There are no movies playing tonight at the Sunset, however. In the six years since the theater turned off its projectors and closed its doors, its former home has been left mostly to decay as potential buyers -- discouraged by a high price tag and little parking space -- have said no thanks and moved along, said Lodi's Community Development Director Konradt Bartlam.
"It's one of those buildings where if someone said, 'I'm going to demolish it,' it might not be a bad thing," Bartlam said.
The Sunset, at 1118 W. Lodi Ave., is one of three movie theaters that went out of business in the years leading up to the opening of the Stadium 12 Cinema on School Street in 2001. The other two -- the Arbor Theater, 843 N. Sacramento St., and the Valley Theater, 420 W. Lodi Ave. -- have already been transformed, the first by a church and the second by a wrecking ball.
At the Sunset, however, the ghost of a movie house still remains, hidden behind boarded windows and doors and cracked walls that once held signs and posters. The building does have one section that remains open to the public -- Avenue Barber Shop sits to the right of the theater's former entrance -- but the old theater has otherwise remained dark since 1998.
People have asked about moving into the building, Bartlam said. First Baptist Church considered the site for its Oneighty Teen Center in 2001 before settling on its current building on Lockeford Street.
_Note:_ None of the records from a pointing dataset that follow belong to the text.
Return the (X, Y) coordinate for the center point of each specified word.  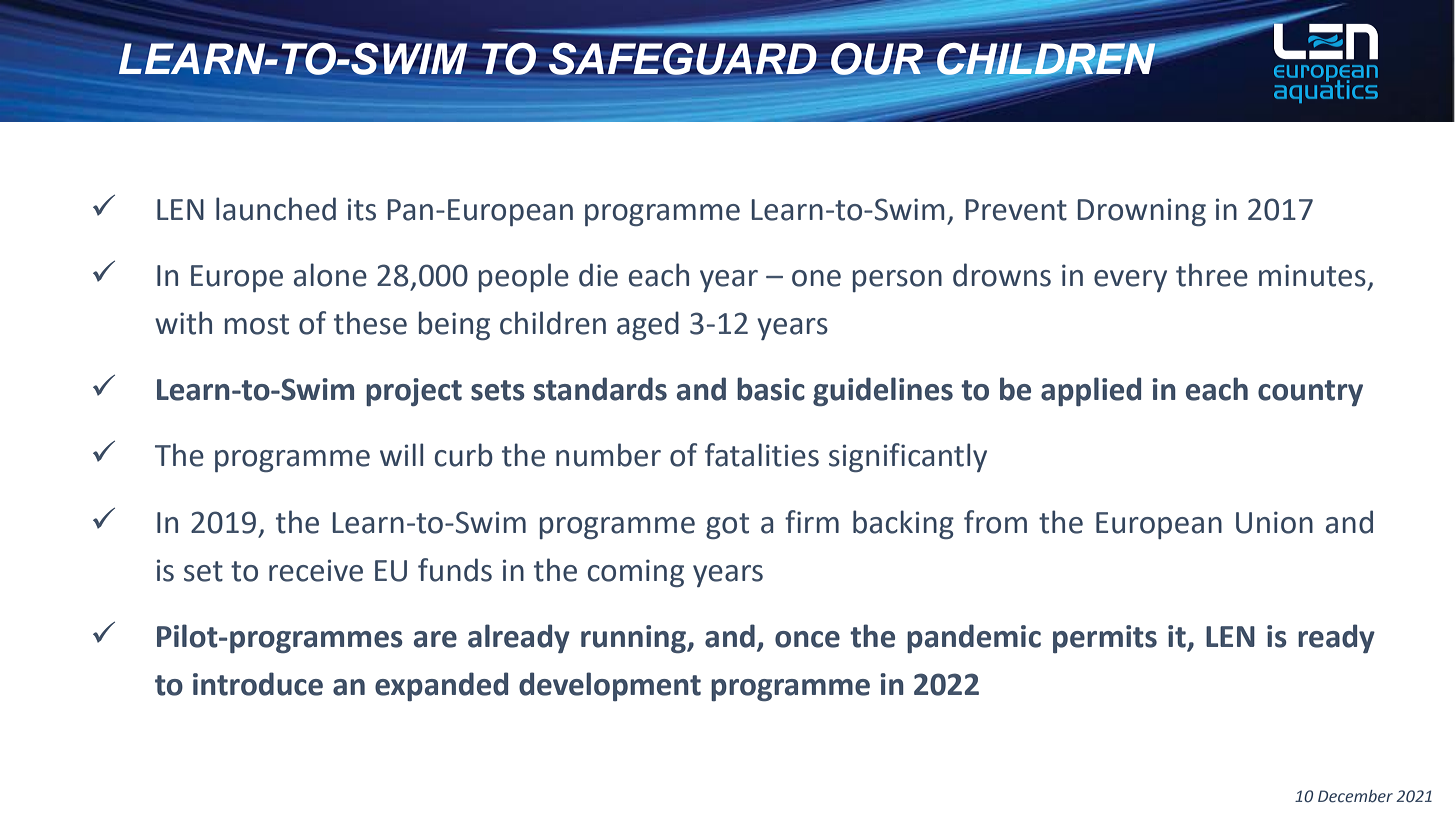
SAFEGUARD (683, 59)
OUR (877, 59)
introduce (258, 684)
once (807, 639)
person (897, 281)
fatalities (762, 455)
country (1310, 393)
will (401, 454)
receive (316, 570)
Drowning (1141, 212)
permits (1105, 639)
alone (330, 275)
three (1212, 275)
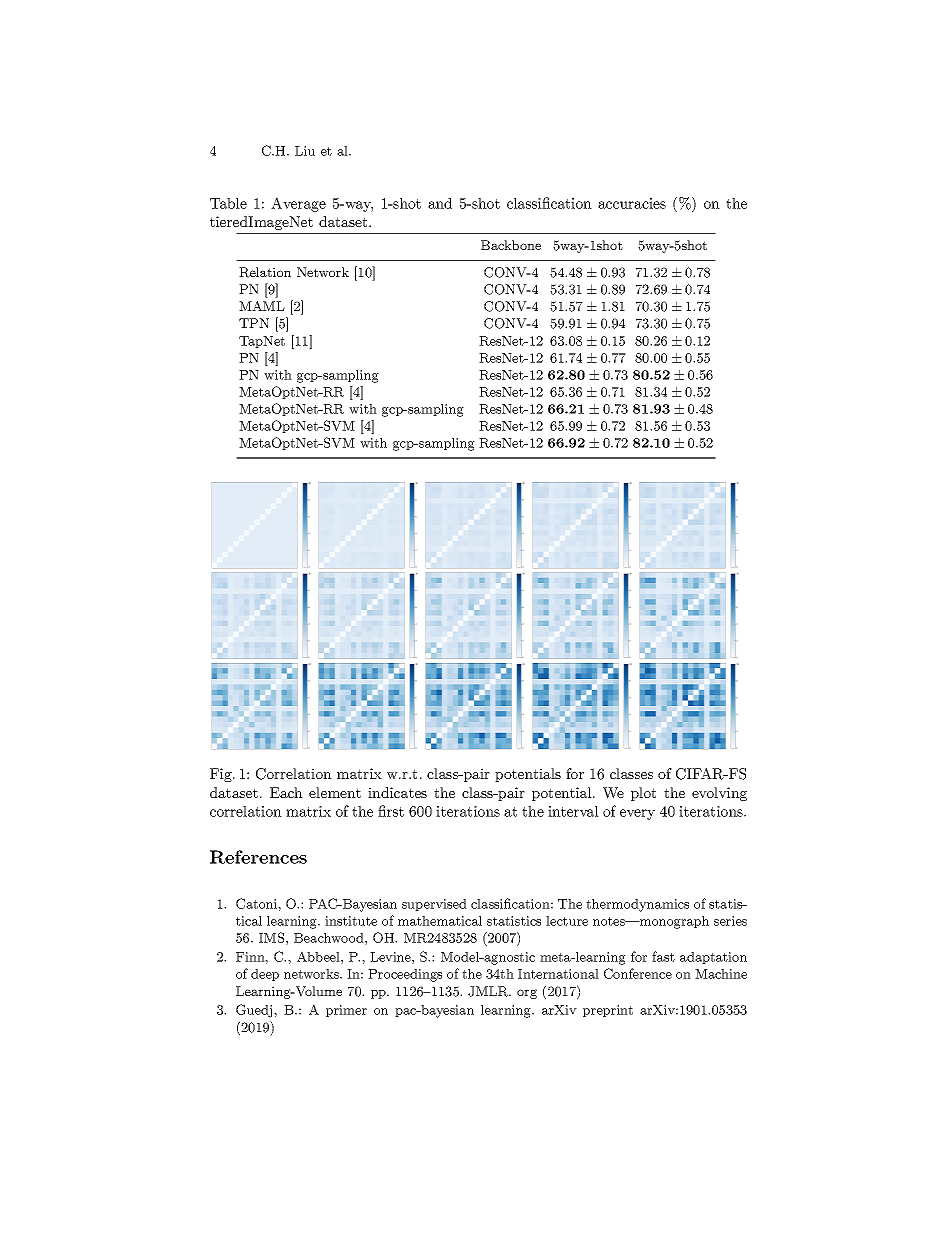  What do you see at coordinates (265, 975) in the screenshot?
I see `deep` at bounding box center [265, 975].
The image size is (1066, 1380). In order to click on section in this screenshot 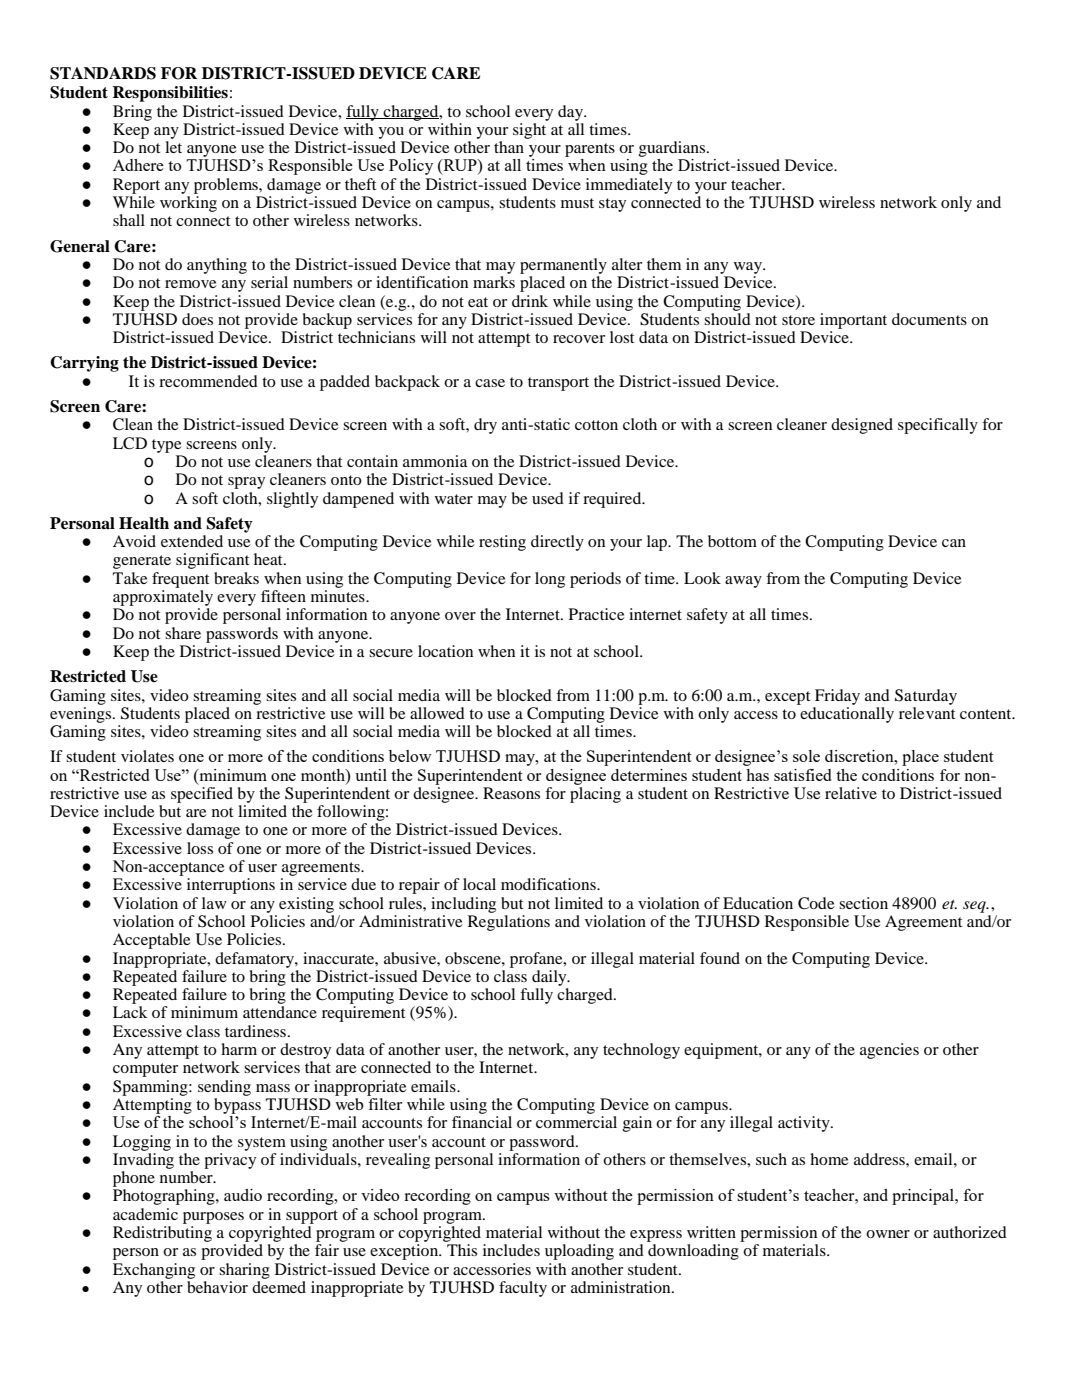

Several live theater groups and a man looking to build a dinner theater came calling, but age, price and location made them look elsewhere.
"It's the oldest of the bunch," Bartlam said. "It's in a location that's tough because it doesn't have anywhere near the parking (needed) for a building its size."
City records show the Sunset is owned by the TK Theater Corporation in Palm Springs. Calls to the phone number on the building's "For Sale" sign were not returned by the News-Sentinel's evening deadline.
Uses have been found for the city's other two shuttered movie houses, though nothing along the lines of their former incarnations. The Arbor, which closed in the mid-1990s, is now used as a place of worship by Lodi's United Apostolic Church.
The Valley, which in 2001 became the last of the three theaters to close down, was demolished one year later, Bartlam said. The property is included in the expansion plans for the nearby Raley's, which are in the approval process.
The three theaters were all purchased by the same company, North American Cinemas, in 1995. It is the same company that owns downtown's Stadium 12.
"They all basically closed their doors to move into the downtown theater," Bartlam said. "That's why those theaters are closed now."

Moviegoers have not sat in the seats of the Arbor Theater on North Sacramento Street for years. (Casey Freeman/News-Sentinel)
The Sunset opened in 1950, and was widely regarded as the top movie theater in Lodi for decades, said Lodi historian Ralph Lea. All the new releases were typically screened there, especially after its main competition, the Lodi Theater, burned to the ground in the early 1960s.
"The Sunset was the big theater in town," Lea said. "It ran all the first-run movies."
Gone now are the flickering lights, the smell of buttered popcorn and the stars shining down from the marquee. Until a buyer or tenant for the Sunset can be found, the once popular movie house is likely to remain darkened behind boards and plywood.
"The long-term prognosis is unknown," Bartlam said. "It's a commercial zone, so there's just a whole variety of things from a zoning perspective that can go there. The question mark is if somebody can make a deal with the owner."